===== Data in this exercise =====

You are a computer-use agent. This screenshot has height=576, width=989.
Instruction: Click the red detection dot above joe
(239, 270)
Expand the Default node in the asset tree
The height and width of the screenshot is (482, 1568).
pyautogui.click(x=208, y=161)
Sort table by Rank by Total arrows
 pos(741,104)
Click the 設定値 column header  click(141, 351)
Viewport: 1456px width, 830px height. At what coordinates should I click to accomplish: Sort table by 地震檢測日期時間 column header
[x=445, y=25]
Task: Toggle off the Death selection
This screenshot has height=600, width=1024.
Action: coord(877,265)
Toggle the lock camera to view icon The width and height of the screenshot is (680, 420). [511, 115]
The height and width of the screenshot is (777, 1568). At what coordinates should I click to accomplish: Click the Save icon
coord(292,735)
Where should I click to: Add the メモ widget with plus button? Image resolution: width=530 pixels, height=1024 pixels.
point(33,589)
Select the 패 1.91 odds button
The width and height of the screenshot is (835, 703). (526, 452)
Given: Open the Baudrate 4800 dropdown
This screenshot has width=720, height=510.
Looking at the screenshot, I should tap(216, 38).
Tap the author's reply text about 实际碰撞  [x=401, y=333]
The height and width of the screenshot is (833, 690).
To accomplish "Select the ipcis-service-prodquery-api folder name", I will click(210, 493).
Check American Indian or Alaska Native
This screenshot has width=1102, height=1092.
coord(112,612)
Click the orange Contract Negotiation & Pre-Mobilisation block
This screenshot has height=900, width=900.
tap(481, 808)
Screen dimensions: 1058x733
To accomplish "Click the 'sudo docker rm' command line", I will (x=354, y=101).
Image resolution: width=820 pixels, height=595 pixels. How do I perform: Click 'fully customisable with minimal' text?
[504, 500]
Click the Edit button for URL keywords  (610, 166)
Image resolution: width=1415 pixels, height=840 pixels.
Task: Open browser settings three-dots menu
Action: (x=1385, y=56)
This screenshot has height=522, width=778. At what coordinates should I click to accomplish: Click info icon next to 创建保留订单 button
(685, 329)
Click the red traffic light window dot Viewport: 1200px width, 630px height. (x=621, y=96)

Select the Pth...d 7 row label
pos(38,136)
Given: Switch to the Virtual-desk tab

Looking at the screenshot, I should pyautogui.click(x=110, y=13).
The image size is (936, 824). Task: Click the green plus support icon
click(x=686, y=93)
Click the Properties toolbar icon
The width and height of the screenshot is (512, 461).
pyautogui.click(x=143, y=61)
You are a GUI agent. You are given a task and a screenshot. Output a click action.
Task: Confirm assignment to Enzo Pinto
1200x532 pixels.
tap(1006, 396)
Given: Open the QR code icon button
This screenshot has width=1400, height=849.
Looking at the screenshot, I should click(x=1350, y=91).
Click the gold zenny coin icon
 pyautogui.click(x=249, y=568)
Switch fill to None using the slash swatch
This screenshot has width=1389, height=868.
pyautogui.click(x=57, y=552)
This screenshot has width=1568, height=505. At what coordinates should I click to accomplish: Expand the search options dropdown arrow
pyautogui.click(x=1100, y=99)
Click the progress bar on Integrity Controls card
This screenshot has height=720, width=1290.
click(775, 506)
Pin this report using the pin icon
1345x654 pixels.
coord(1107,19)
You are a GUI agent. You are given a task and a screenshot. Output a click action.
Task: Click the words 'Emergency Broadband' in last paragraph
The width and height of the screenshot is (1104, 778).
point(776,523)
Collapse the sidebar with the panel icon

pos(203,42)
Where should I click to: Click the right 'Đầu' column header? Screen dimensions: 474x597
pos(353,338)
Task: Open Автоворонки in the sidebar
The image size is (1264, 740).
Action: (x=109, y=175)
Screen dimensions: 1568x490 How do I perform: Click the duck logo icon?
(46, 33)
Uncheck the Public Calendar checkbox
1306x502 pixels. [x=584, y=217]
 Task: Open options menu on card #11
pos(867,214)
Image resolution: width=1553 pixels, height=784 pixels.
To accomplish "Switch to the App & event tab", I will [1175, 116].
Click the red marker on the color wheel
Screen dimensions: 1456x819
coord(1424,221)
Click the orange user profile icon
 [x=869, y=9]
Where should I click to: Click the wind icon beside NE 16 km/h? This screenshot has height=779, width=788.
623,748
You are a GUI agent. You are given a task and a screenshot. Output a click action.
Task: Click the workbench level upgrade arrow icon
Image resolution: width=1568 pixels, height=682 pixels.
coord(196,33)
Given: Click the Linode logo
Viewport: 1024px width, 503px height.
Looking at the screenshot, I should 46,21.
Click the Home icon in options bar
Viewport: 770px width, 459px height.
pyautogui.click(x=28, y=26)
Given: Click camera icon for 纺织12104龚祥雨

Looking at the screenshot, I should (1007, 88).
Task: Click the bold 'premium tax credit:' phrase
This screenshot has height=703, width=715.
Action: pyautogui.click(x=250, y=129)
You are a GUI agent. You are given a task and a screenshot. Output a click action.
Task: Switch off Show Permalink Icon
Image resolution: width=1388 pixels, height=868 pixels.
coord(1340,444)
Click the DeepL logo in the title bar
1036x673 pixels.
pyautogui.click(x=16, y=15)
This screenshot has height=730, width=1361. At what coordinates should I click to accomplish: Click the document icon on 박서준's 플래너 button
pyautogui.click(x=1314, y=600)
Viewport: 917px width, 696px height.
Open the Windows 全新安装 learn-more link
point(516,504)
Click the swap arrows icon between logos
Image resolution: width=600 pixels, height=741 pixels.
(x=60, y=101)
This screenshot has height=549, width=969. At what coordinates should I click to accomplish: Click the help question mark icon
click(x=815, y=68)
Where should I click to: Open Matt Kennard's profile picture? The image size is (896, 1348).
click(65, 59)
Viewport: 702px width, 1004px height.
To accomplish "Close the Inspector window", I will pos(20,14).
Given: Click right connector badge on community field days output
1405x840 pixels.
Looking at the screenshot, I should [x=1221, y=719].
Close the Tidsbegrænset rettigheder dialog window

=====

* **Do this**:
Copy every row above word for word, without changing anything.

* **Result for this task**:
You are a computer-use agent. This screenshot has height=576, width=989.
Instruction: Click the red detection dot above joe
(239, 270)
Expand the Default node in the asset tree
The height and width of the screenshot is (482, 1568).
pyautogui.click(x=208, y=161)
Sort table by Rank by Total arrows
 pos(741,104)
Click the 設定値 column header  click(141, 351)
Viewport: 1456px width, 830px height. At what coordinates should I click to accomplish: Sort table by 地震檢測日期時間 column header
[x=445, y=25]
Task: Toggle off the Death selection
This screenshot has height=600, width=1024.
Action: coord(877,265)
Toggle the lock camera to view icon The width and height of the screenshot is (680, 420). [511, 115]
The height and width of the screenshot is (777, 1568). At what coordinates should I click to accomplish: Click the Save icon
coord(292,735)
Where should I click to: Add the メモ widget with plus button? Image resolution: width=530 pixels, height=1024 pixels.
point(33,589)
Select the 패 1.91 odds button
The width and height of the screenshot is (835, 703). (526, 452)
Given: Open the Baudrate 4800 dropdown
This screenshot has width=720, height=510.
Looking at the screenshot, I should tap(216, 38).
Tap the author's reply text about 实际碰撞  [x=401, y=333]
The height and width of the screenshot is (833, 690).
To accomplish "Select the ipcis-service-prodquery-api folder name", I will click(210, 493).
Check American Indian or Alaska Native
This screenshot has width=1102, height=1092.
coord(112,612)
Click the orange Contract Negotiation & Pre-Mobilisation block
This screenshot has height=900, width=900.
tap(481, 808)
Screen dimensions: 1058x733
To accomplish "Click the 'sudo docker rm' command line", I will (x=354, y=101).
Image resolution: width=820 pixels, height=595 pixels. How do I perform: Click 'fully customisable with minimal' text?
[504, 500]
Click the Edit button for URL keywords  (610, 166)
Image resolution: width=1415 pixels, height=840 pixels.
Task: Open browser settings three-dots menu
Action: (x=1385, y=56)
This screenshot has height=522, width=778. At what coordinates should I click to accomplish: Click info icon next to 创建保留订单 button
(685, 329)
Click the red traffic light window dot Viewport: 1200px width, 630px height. (x=621, y=96)

Select the Pth...d 7 row label
pos(38,136)
Given: Switch to the Virtual-desk tab

Looking at the screenshot, I should pyautogui.click(x=110, y=13).
The image size is (936, 824). Task: Click the green plus support icon
click(x=686, y=93)
Click the Properties toolbar icon
The width and height of the screenshot is (512, 461).
pyautogui.click(x=143, y=61)
You are a GUI agent. You are given a task and a screenshot. Output a click action.
Task: Confirm assignment to Enzo Pinto
1200x532 pixels.
tap(1006, 396)
Given: Open the QR code icon button
This screenshot has width=1400, height=849.
Looking at the screenshot, I should click(x=1350, y=91).
Click the gold zenny coin icon
 pyautogui.click(x=249, y=568)
Switch fill to None using the slash swatch
This screenshot has width=1389, height=868.
pyautogui.click(x=57, y=552)
This screenshot has width=1568, height=505. At what coordinates should I click to accomplish: Expand the search options dropdown arrow
pyautogui.click(x=1100, y=99)
Click the progress bar on Integrity Controls card
This screenshot has height=720, width=1290.
click(775, 506)
Pin this report using the pin icon
1345x654 pixels.
coord(1107,19)
You are a GUI agent. You are given a task and a screenshot. Output a click action.
Task: Click the words 'Emergency Broadband' in last paragraph
The width and height of the screenshot is (1104, 778).
point(776,523)
Collapse the sidebar with the panel icon

pos(203,42)
Where should I click to: Click the right 'Đầu' column header? Screen dimensions: 474x597
pos(353,338)
Task: Open Автоворонки in the sidebar
The image size is (1264, 740).
Action: (x=109, y=175)
Screen dimensions: 1568x490 How do I perform: Click the duck logo icon?
(46, 33)
Uncheck the Public Calendar checkbox
1306x502 pixels. [x=584, y=217]
 Task: Open options menu on card #11
pos(867,214)
Image resolution: width=1553 pixels, height=784 pixels.
To accomplish "Switch to the App & event tab", I will [1175, 116].
Click the red marker on the color wheel
Screen dimensions: 1456x819
coord(1424,221)
Click the orange user profile icon
 [x=869, y=9]
Where should I click to: Click the wind icon beside NE 16 km/h? This screenshot has height=779, width=788.
623,748
You are a GUI agent. You are given a task and a screenshot. Output a click action.
Task: Click the workbench level upgrade arrow icon
Image resolution: width=1568 pixels, height=682 pixels.
coord(196,33)
Given: Click the Linode logo
Viewport: 1024px width, 503px height.
Looking at the screenshot, I should 46,21.
Click the Home icon in options bar
Viewport: 770px width, 459px height.
pyautogui.click(x=28, y=26)
Given: Click camera icon for 纺织12104龚祥雨

Looking at the screenshot, I should (1007, 88).
Task: Click the bold 'premium tax credit:' phrase
This screenshot has height=703, width=715.
Action: pyautogui.click(x=250, y=129)
You are a GUI agent. You are given a task and a screenshot. Output a click action.
Task: Switch off Show Permalink Icon
Image resolution: width=1388 pixels, height=868 pixels.
coord(1340,444)
Click the DeepL logo in the title bar
1036x673 pixels.
pyautogui.click(x=16, y=15)
This screenshot has height=730, width=1361. At what coordinates should I click to accomplish: Click the document icon on 박서준's 플래너 button
pyautogui.click(x=1314, y=600)
Viewport: 917px width, 696px height.
Open the Windows 全新安装 learn-more link
point(516,504)
Click the swap arrows icon between logos
Image resolution: width=600 pixels, height=741 pixels.
(x=60, y=101)
This screenshot has height=549, width=969. At what coordinates should I click to accomplish: Click the help question mark icon
click(x=815, y=68)
Where should I click to: Open Matt Kennard's profile picture? The image size is (896, 1348).
click(65, 59)
Viewport: 702px width, 1004px height.
To accomplish "Close the Inspector window", I will pos(20,14).
Given: Click right connector badge on community field days output
1405x840 pixels.
Looking at the screenshot, I should [x=1221, y=719].
Close the Tidsbegrænset rettigheder dialog window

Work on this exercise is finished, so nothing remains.